Task brief:
Quote word for word the part of the items that opens with the line containing "You are a GUI" and closes at the end of the items, with both ends included. Leave the pictures out of your answer.

** begin Given data **

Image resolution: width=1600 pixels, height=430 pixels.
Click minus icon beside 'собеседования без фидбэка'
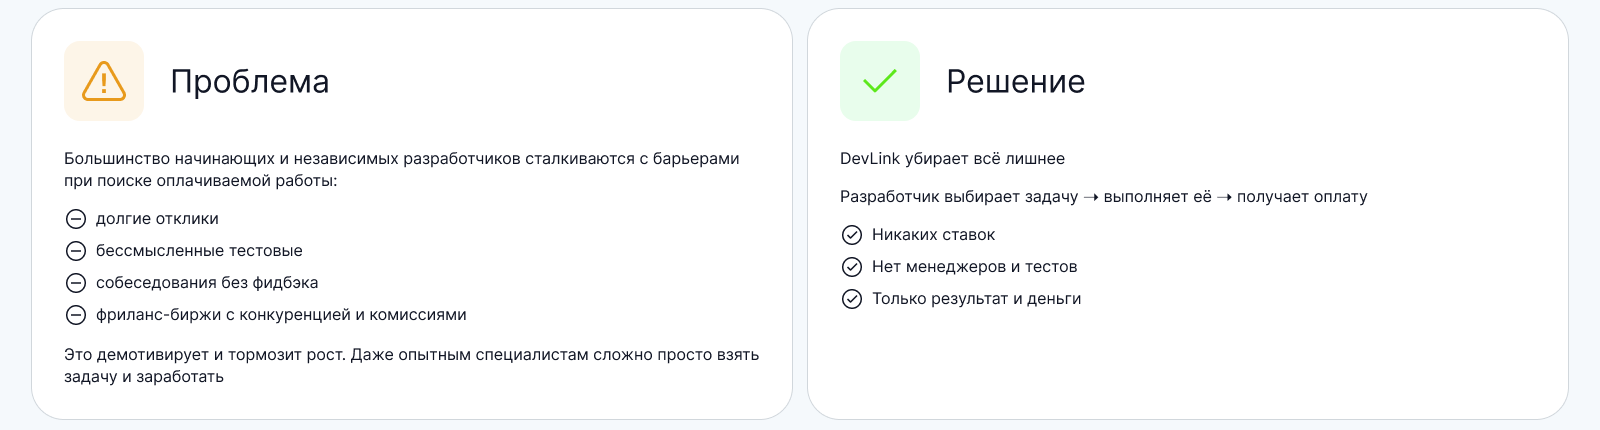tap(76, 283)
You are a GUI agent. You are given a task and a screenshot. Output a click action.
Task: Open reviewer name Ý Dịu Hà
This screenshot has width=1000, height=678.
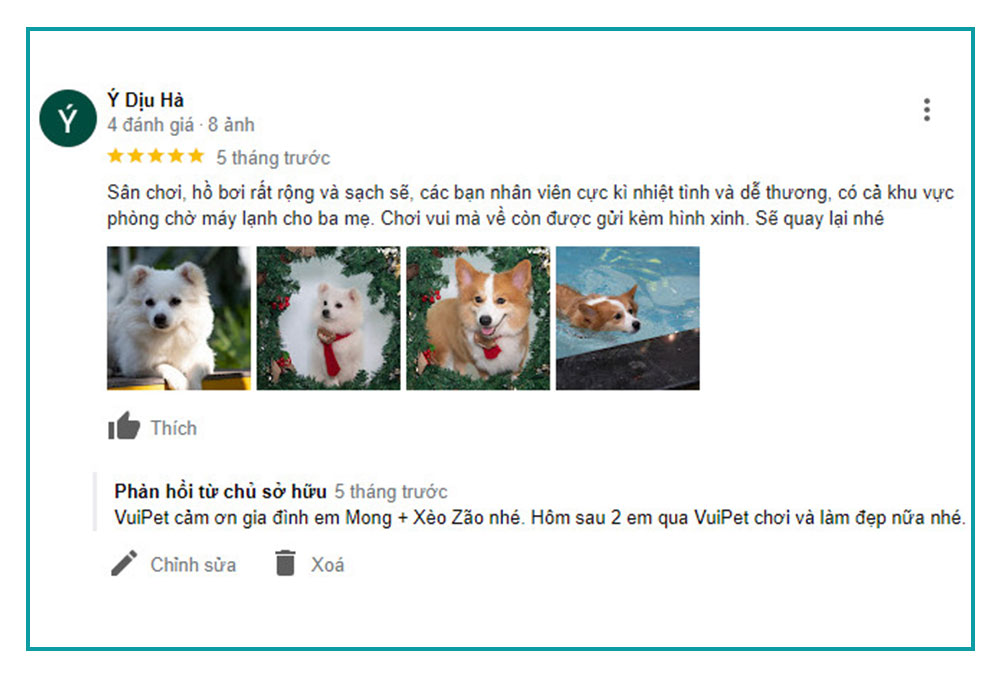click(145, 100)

** end Given data **

Result of the exercise:
You are a GUI agent. You are given a task and a screenshot. Output a click action.
Task: Open reviewer name Ý Dịu Hà
This screenshot has width=1000, height=678.
click(145, 100)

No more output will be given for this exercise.